Dass die Frage, ob man beim Reden und Schreiben gendern soll - zum Symbol dafür wurde das Binnen-I -, noch immer die Gemüter erhitzt, hat einen guten Grund, sind zwei Sprachwissenschaftlerinnen im Interview mit ORF.at überzeugt: „Solange der Mann symbolisch der Normfall ist, so lange bleibt er auch im Denken der Normalfall“, ist für den deutschen Linguisten Anatol Stefanowitsch die Sache klar. Er plädiert daher dafür, im Zweifelsfall sprachlich die Frauen zu bevorzugen.
Eines ergibt das andere
Die Wiener Sprachwissenschaftlerin Ruth Wodak findet die Vorstellung, als Ausgleich für die seit Jahrhunderten männlich dominierte deutsche Sprache den weiblichen Plural zur Norm zu machen, witzig - aber unrealistisch. Dafür gebe es bei vielen Männern wohl zu große Bedenken und Ängste. Dauerhaft und auf die Spitze getrieben, würden am Ende außerdem anstatt den Frauen die Männer ausgeschlossen, so Stefanowitsch, der aber auch meint: „Da wir Männer uns sowieso ständig und überall mitgemeint fühlen, wäre ich bei einer Entscheidung zwischen dem generischen Femininum und dem generischen Maskulinum trotzdem für das Femininum.“
Beide Wissenschaftlerinnen stimmen darin überein, dass sich die Sprechgewohnheiten ändern müssen, damit sich die Realität ändern kann. Nur über Sprache könnten wir kommunizieren und politische Ideen entwickeln und diese diskutieren, so Wodak. Sprache sei ja auch „Realität“, findet zudem Stefanowitsch. Beides gehe freilich Hand in Hand: Es sei ein „Henne-Ei-Problem“, was sich zuerst ändern müsse - und ein Scheinargument, zwischen Jobs und Gehältern einerseits und Sprache andererseits zu unterscheiden und die beiden Seiten dann „gegeneinander auszuspielen“.
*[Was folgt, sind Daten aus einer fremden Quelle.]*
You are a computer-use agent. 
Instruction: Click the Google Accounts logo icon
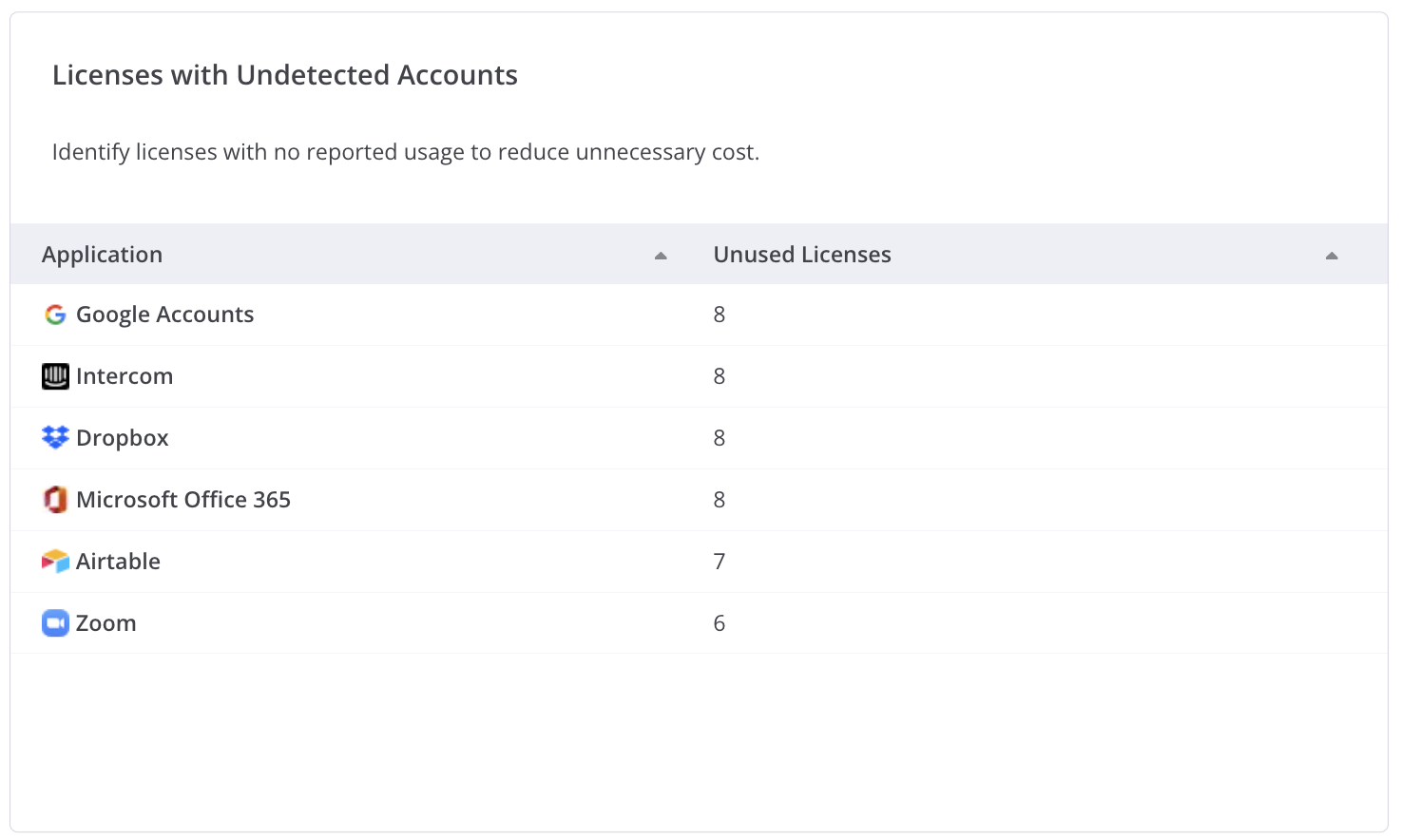tap(55, 315)
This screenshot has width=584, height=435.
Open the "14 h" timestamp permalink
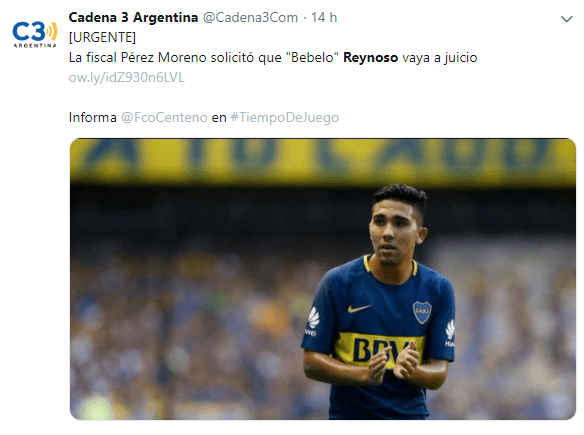tap(324, 18)
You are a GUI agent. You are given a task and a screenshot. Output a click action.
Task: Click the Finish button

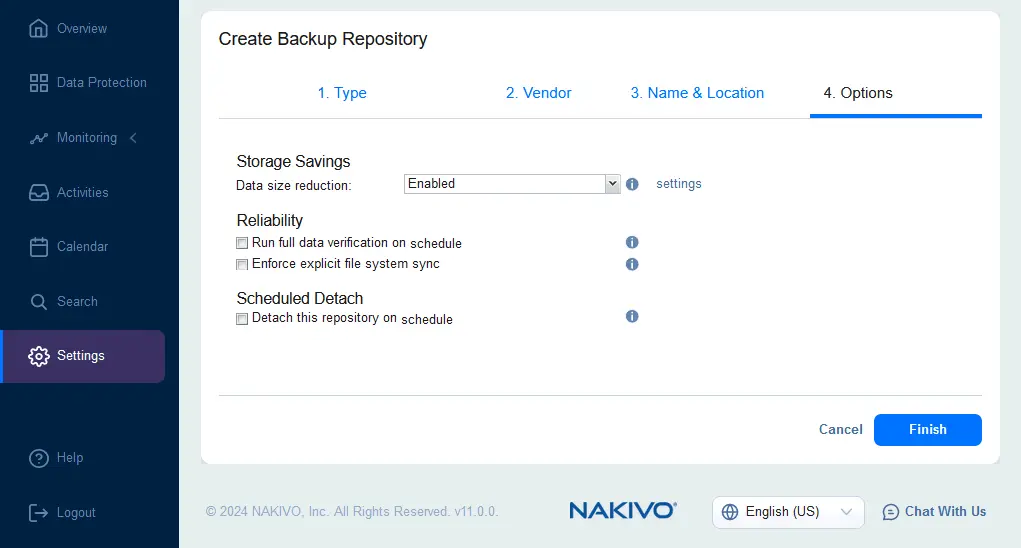[x=927, y=430]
Und durchaus sarkastisch fügt Stefanowitsch noch hinzu: „Diejenigen, die sprachliche Gleichstellung für eine sinnlose Alibiaktion halten“, seien „äußerst selten engagierte Verfechter von Einheitslöhnen“.
Wenn man nicht mitgemeint ist
Wodak ist überzeugt, dass sich seit den 1960er Jahren und der damaligen Emanzipationsbewegung Frauen immer weniger vom männlichen Plural, dem sogenannten generischen Maskulinum, mitgemeint fühlen. In nicht wenigen Fällen, wie „die Volksschullehrer“ oder „die Pfleger“, widerspricht das der heutigen Realität zudem schon auf groteske Art und Weise. Auch gibt es laut Stefanowitsch psychologische Studien, wonach Frauen sich nicht automatisch mitgemeint fühlen. Frauen müssten das immer zuerst für sich übersetzen. Die Folge sei eine „ständige Unsicherheit“, ob sie gerade mitgemeint seien oder nicht.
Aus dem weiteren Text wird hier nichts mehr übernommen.